In every group of friends, there is always one cell phone hater. Someone who has despised cell phones with all his might since the day of their cursed, Japanese, Pearl-Harbor-bombing, shittily-manufactured, overpriced, more-trouble-than-it's-worth inception. That person is not me. Just kidding.

Inevitably, this person also has a cell phone. I am this person. I have a cell phone. I am a walking analogy for every group of friends. But I don't consider this hypocrisy for two reasons. One, there are a lot of products I despise but use anyway: one-ply toilet paper, electric hand dryers, automatic sinks, women, unflushed urinals. And two, I have successfully convinced myself that a cell phone is just a cordless phone with an infinite range. Okay fine, I'm just an imaginative misogynist with a distaste for public restrooms. The point is, why do I yearn for a phone with a camera?

Who decides what the latest feature will be for every brand's latest phone anyway? Is it the same person who decides that black jeans will be back in style this fall, causing me to buy them at TJ Maxx in 2006 when faded dirt stains are already back in swing? Because that person still owes me a personal apology from 2001. Mostly because black jeans do not hold on to dirt stains easily, but also because I now have several 100-pixel-resolution embarrassing moments caught on ten different people's phones and emailed to at least 35 address books by now. I particularly resent the one where I'm drunk sitting in a wheelchair acting like Timmy from South Park in the middle of a crowded hotel elevator. I mean seriously, those kinds of pictures need a caption. Who's with me on this one? TWO address books raise their hands?! Fuck all 33 of you, especially those of you with Gmail accounts capable of holding my entire embarrassing camera phone collection. I swear I knew that was a cop last time I hit someone with pancakes at IHOP. Although looking back, I do regret the raspberry syrup part.

I'm already struggling to think of the last new feature on a phone. OH right, it was the one where you can pull the antenna up and get just as shitty reception. How many days must I live without knowing whether having to sit under the left corner of the desk in my room to get reception is the result of my antenna breaking off or everyone I talk to having an antenna attached? And what's with these new phones having antennas “built in”? Yeah right, I'll believe it next time a mosquito puts its fucking ear to my skin to make sure it's flesh.

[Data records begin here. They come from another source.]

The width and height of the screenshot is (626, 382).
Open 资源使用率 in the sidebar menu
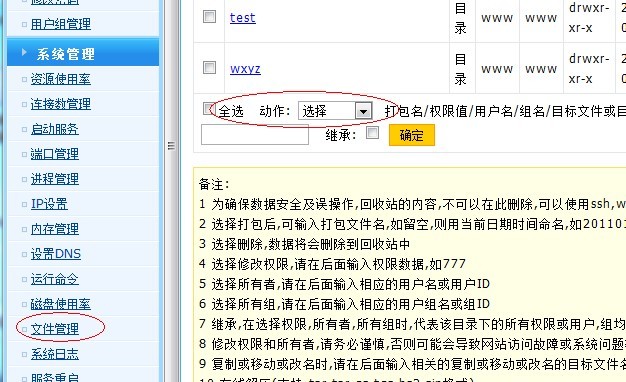[x=61, y=79]
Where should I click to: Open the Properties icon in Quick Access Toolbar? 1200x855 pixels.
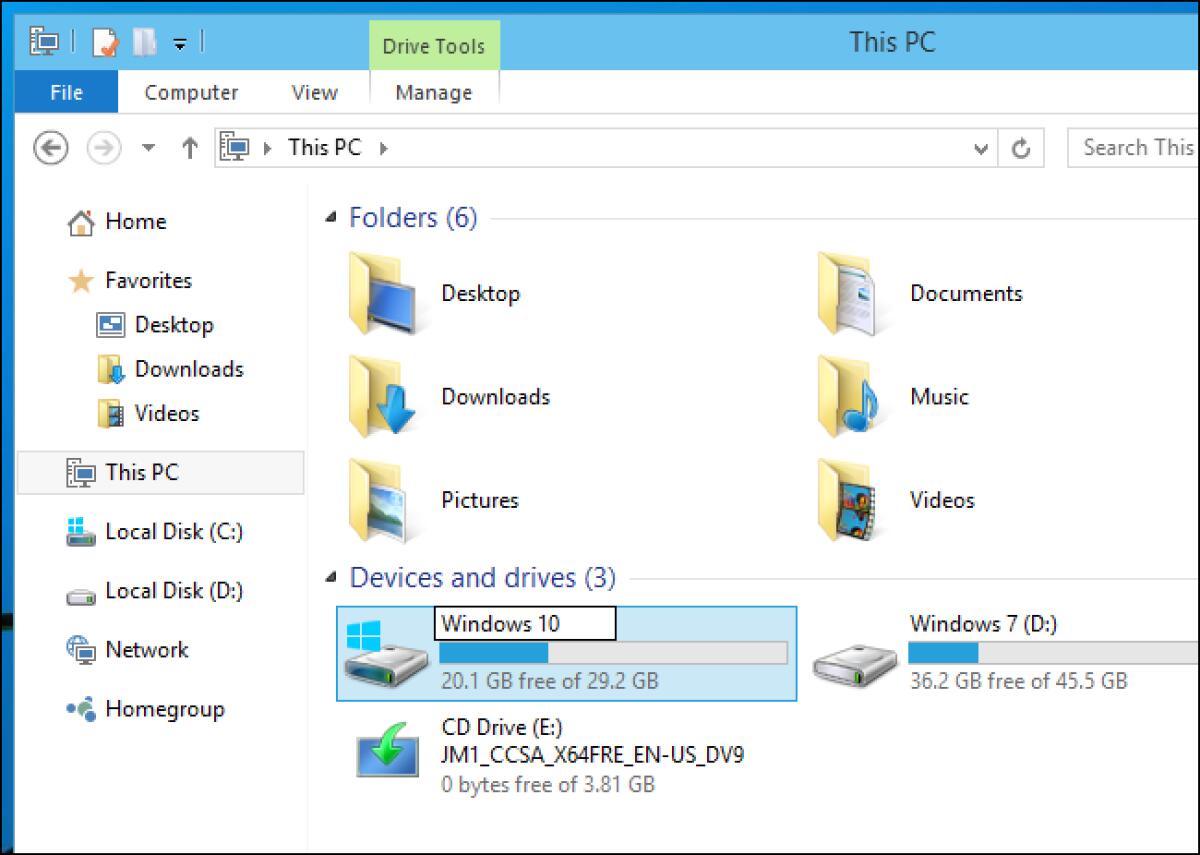(x=103, y=42)
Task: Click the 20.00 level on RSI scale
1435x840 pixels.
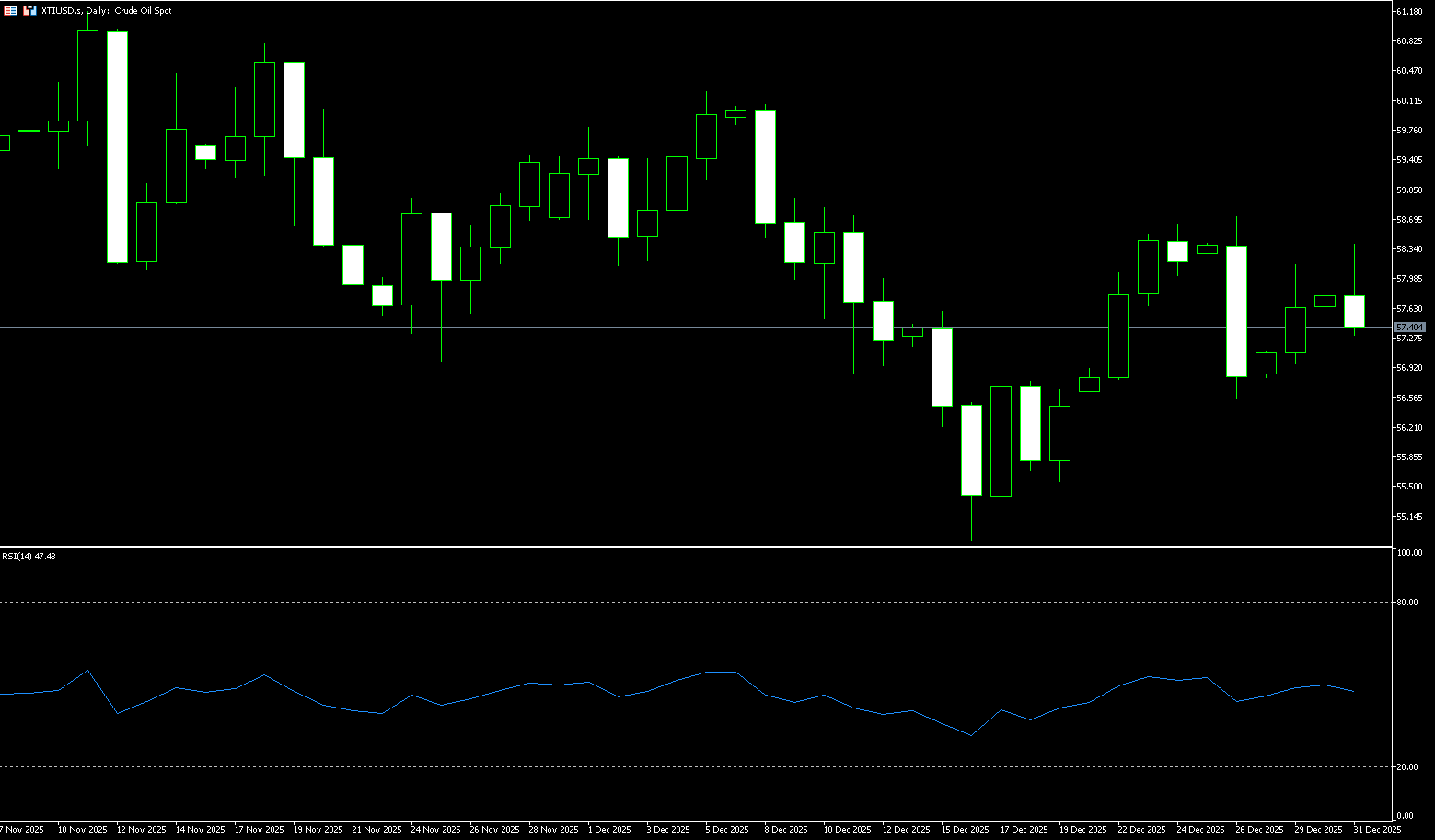Action: pos(1406,767)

Let's see, what was the feature before the ambiguously-functional antenna…. Was it the color screen display that cuts battery life in half essentially confining your phone to the wall (worthless)? Or the digital-glowing analog clock (confounding)? Perhaps it was the combination of the two, where the digital-glowing analog clock with permanent backlit display and endless polyphonic MP3 ringtone downloads drain enough battery to turn your phone into a wall alarm clock requiring an AC adapter. Either way, it's enough to make me keep shopping around to find a phone that actually has both of these features, plus a 200-pixel camera, a purported built-in antenna, and the ability to leave my room for three hours without needing to recharge. Oh, and they have to PROMISE to let me wait TWO FULL YEARS before I can upgrade to one additional useless feature without paying more than a new Saturn Ion, also known as “regular price.”

Of course, I am partly to blame for many of the malfunctions that have plagued my phones over the years. I have combed the Verizon website many times and never found a place where it advises dropping their Motorola 120c into a 20oz glass of Miller Light while playing beer pong. Nor have I ever encountered any place in the troubleshooting section of the Nokia instruction manual where it recommends dunking my 3560 model into the toilet while puking to boost reception. But don't worry, I haven't finished reading the manual yet. And don't think you're off the hook yet either Samsung x426, you were clearly in your protective plastic belt-casing when I backed over you sophomore year.

So, will I continue to lose ten friends every six months because putting on my pants before getting the hell out of my last hookup's room before dawn is more important than remembering to take my cell phone? Yes. And will pride keep me from going back to get it when my address book just surpassed 50 for the 10th time in three years? Of course. But only because I know that where there's a new cell phone, there's another drunk dial waiting to happen.